### Exercise set
• a. Please decide whether each statement agrees with the column on nationalism below, answering yes or no and quoting the deciding words: (i) Gandhi addressed British officials led by the viceroy of India after the massacre at Amritsar; (ii) the Quezon speech was recorded in the 1930s; (iii) a Dominican said the Letran statue shows Quezon saying he loves the Philippines.
• b. In the column on nationalism below, what illness had Quezon first been diagnosed with when his memorized speech was recorded?

[Extract provided — start]

Inquirer News Service
AFTER THE MASSACRE at Amritsar, Mahatma Gandhi said to British officials led by the viceroy of India: “I beg you to accept that there is no people on earth who wouldn’t prefer their own bad government to the good government of an alien power.”
About 10 years earlier, a Filipino said basically the same thing: “I prefer a government run like hell by Filipinos to a government run like heaven by Americans.” It was a sound bite heard around the world. But what all too few recalled was the essential sentence that came next: “Because, however bad a Filipino government might be, we can always change it.”
To this day, there are Filipinos who, whenever something goes wrong, cackle and say, “Look, Quezon got his wish. We have a government run like hell!” As if it is something uniquely Quezonian-and Filipino-to want to run our own lives, badly as the case may be, rather than entrust it to the guidance of foreigners.
What Quezon and Gandhi said roughly a decade apart is the essence of nationalism: a people, a nation, must have the chance to make good and bad decisions, because there is simply no substitute for decisions made for one’s self, by one’s self. Government will not always be good, leaders will not always be the best, but in the end, a government and its leaders must be selected by the people and no one else. Love of country, nationalism, requires that a people have the freedom both to make mistakes and achieve great things. After all, the lives of individuals as well as nations require learning, and one cannot learn without, at times, doing wrong or making mistakes. Surely it is better to make one’s own mistakes, to collectively endure errors of one’s choosing, rather than undertake the same risks at the direction of a colonial power.
Nationalism is not my country, right or wrong, or everything for my countrymen at the expense of all aliens, but rather a more fundamental appreciation that one belongs to a people who have a country, and that the destiny of that country is in the hands of a people free to make errors but at the same time rectify their mistakes. It involves a sense of stewardship over a particular territory that geography and history have made the primary responsibility of no one else on earth but those who inhabit that territory.
When, as a child, I first asked what nationalism meant, I was simply told, “It means love of country.” There are many kinds of love, as we all discover as we grow up, but fundamental to understanding love is that it requires a sense of self-worth and dignity. You cannot love and be loved, first of all, if you do not love yourself. And you cannot love properly if your love is the kind that is dependent merely on the approval of others, or measured by what you might believe to be the superior love of others. To love one’s country is to love one’s land and people with all their flaws, despite all their wrongs; and to maintain, at the same time, a conviction that one’s love for nation and nationhood will result in a better, stronger country.
As a child, every Aug. 19, I would look at the statue of Quezon in Letran and wonder what it was he was portrayed as being in the act of saying. Eventually I asked one Dominican, who looked at me sternly and thundered, “He is saying, ‘I love the Philippines!'” And the answer satisfied me.
Many years later, I came across a recording of one of Quezon’s speeches, and it is the only one I have committed to memory both due to its brevity and its being to the point. The speech was recorded in the 1920s, when he was first diagnosed with tuberculosis and assumed he didn’t have much longer to live. It goes like this:
“My fellow citizens: there is one thought I want you always to bear in mind. And that is: that you are Filipinos. That the Philippines are your country, and the only country God has given you. That you must keep it for yourselves, for your children, and for your children’s children, until the world is no more. You must live for it, and die for it, if necessary.
“Your country is a great country. It has a great past, and a great future. The Philippines of yesterday are consecrated by the sacrifices of lives and treasure of your patriots, martyrs, and soldiers. The Philippines of today are honored by the wholehearted devotion to its cause of unselfish and courageous statesmen. The Philippines of tomorrow will be the country of plenty, of happiness, and of freedom. A Philippines with her raised in the midst of the West Pacific, mistress of her own destiny, holding in her hand the torch of freedom and democracy. A republic of virtuous and righteous men and women all working together for a better world than the one we have at present.”
These are the basics we often overlook, but which are the requirements for true love of country: A sense of identity. A sense of belonging. A sense of responsibility and accountability to the past, to the present, and to the future. Most of all, a dream of a country that is no one’s but our own, and for which we must always retain the fondest dreams to inspire us as we go about our daily lives.

[Extract provided — finish]
[Data excerpts — start]

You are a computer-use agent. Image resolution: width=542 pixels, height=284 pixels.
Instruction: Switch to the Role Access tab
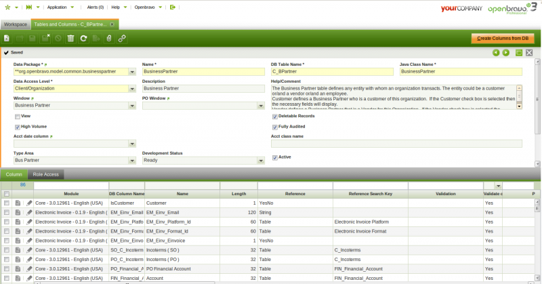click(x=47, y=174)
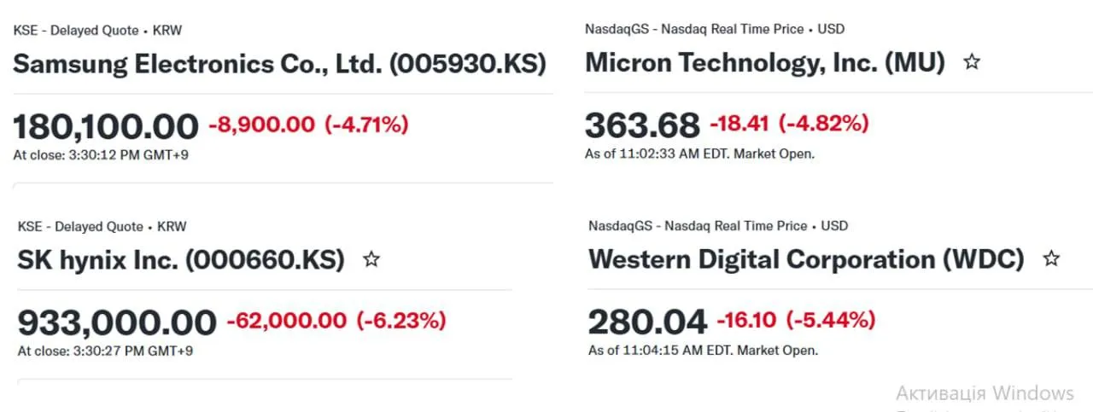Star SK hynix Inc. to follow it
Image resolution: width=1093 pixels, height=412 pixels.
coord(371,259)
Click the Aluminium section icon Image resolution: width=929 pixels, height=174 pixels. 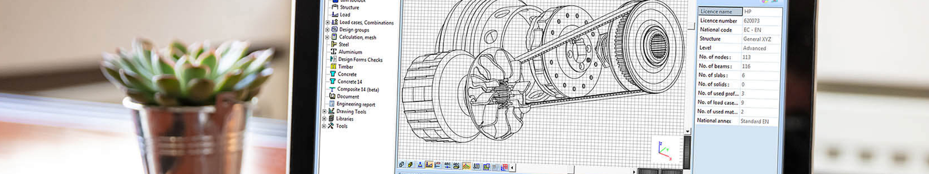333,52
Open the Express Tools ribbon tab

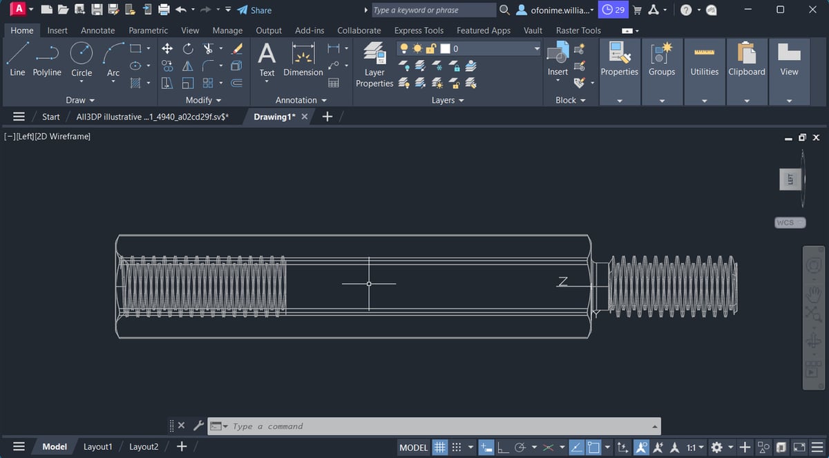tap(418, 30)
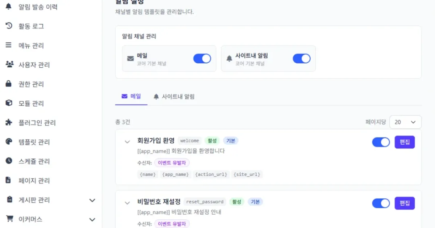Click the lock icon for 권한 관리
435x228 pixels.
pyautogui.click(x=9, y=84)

[Data excerpts — finish]
[Data excerpts — start]

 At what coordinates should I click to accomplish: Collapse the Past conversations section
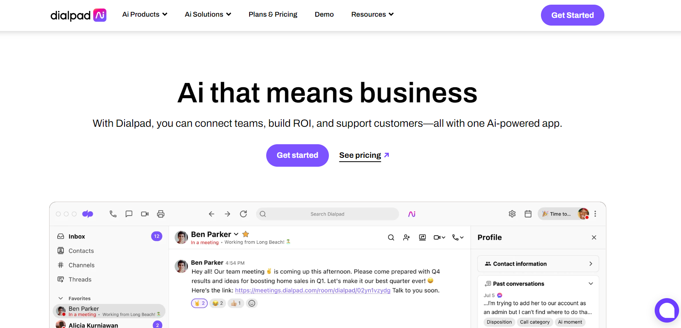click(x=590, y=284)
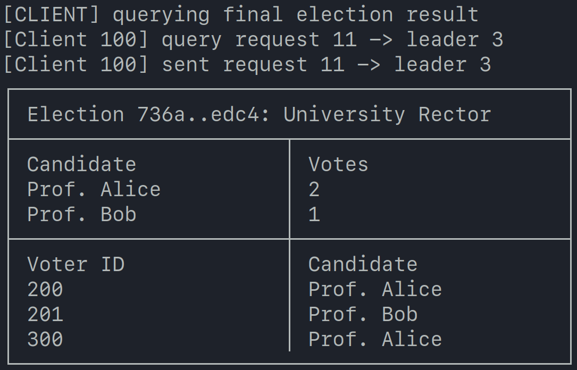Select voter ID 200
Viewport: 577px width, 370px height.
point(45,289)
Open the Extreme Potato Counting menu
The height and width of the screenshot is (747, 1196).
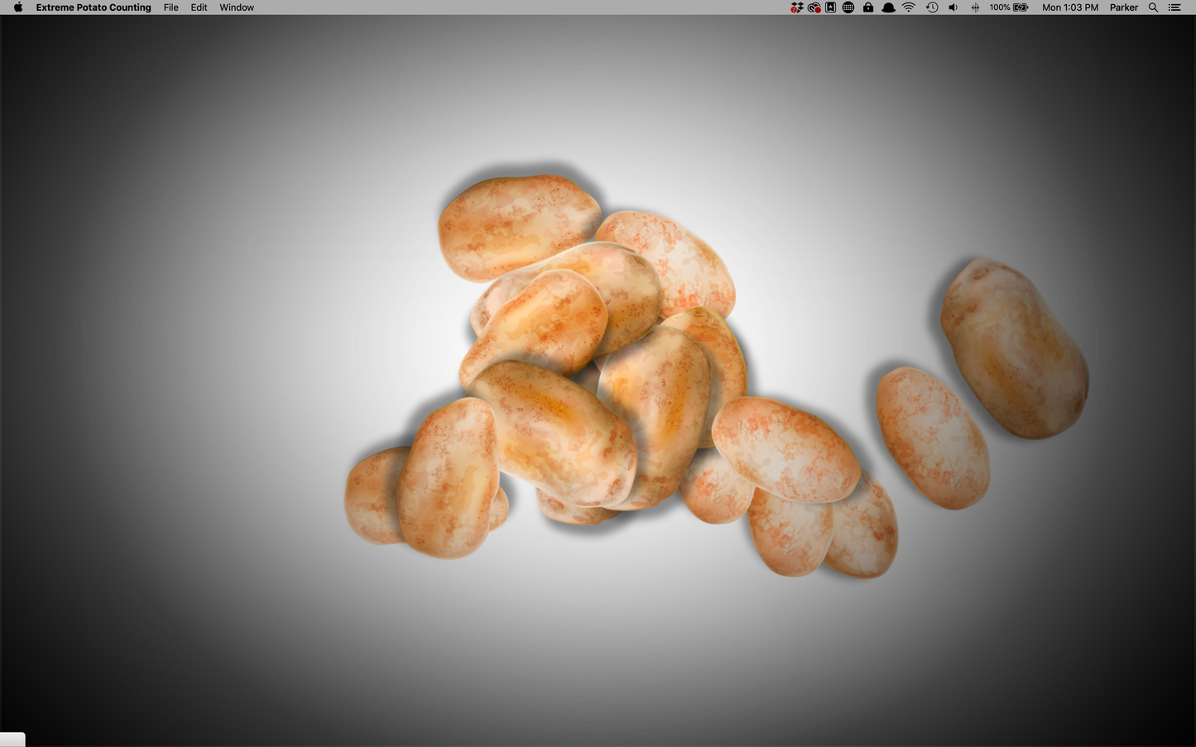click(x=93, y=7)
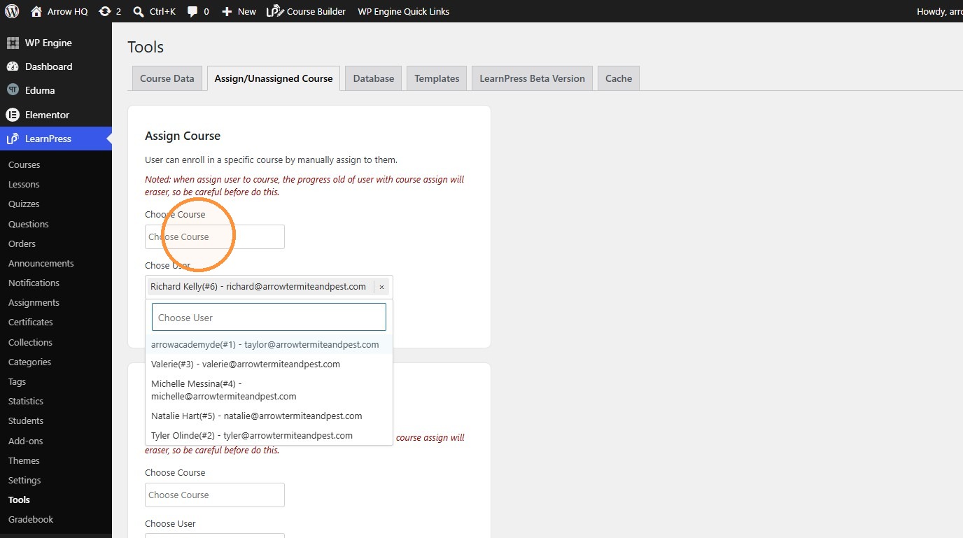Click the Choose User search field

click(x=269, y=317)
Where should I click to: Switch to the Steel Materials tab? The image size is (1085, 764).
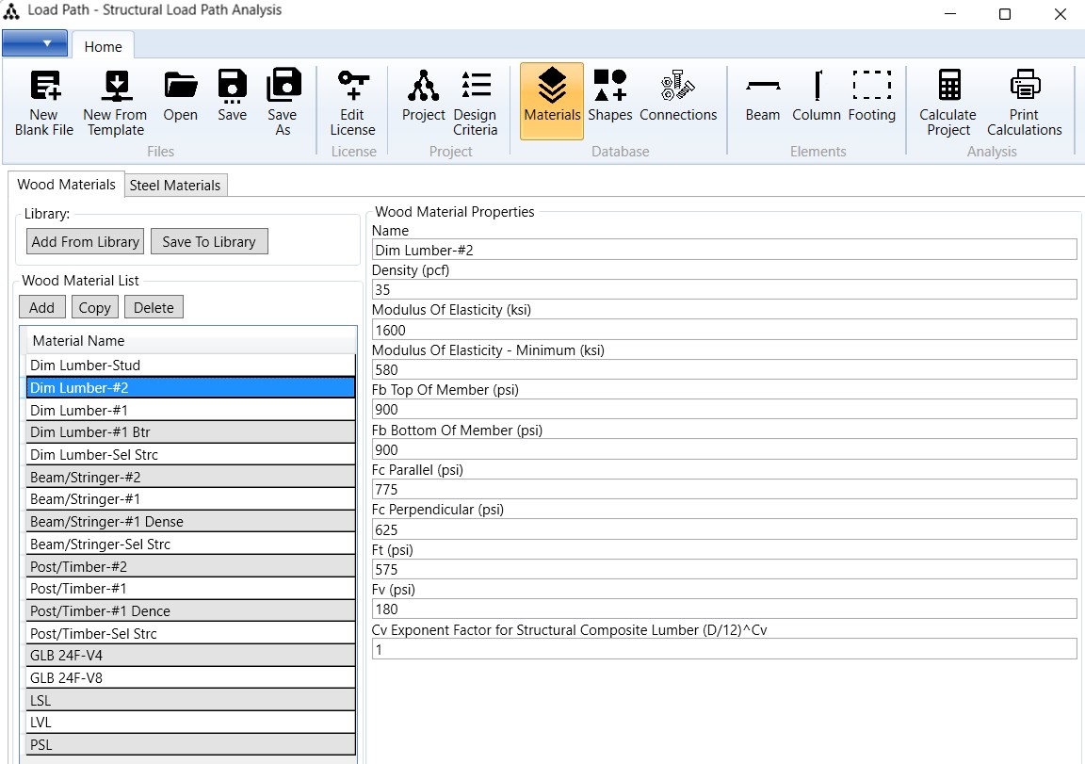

[Data excerpts — finish]

### Solutions to the problems
• a.
(i) Yes: "AFTER THE MASSACRE at Amritsar, Mahatma Gandhi said to British officials led by the viceroy of India"
(ii) No: "The speech was recorded in the 1920s"
(iii) Yes: "He is saying, ‘I love the Philippines!'"

• b. Tuberculosis.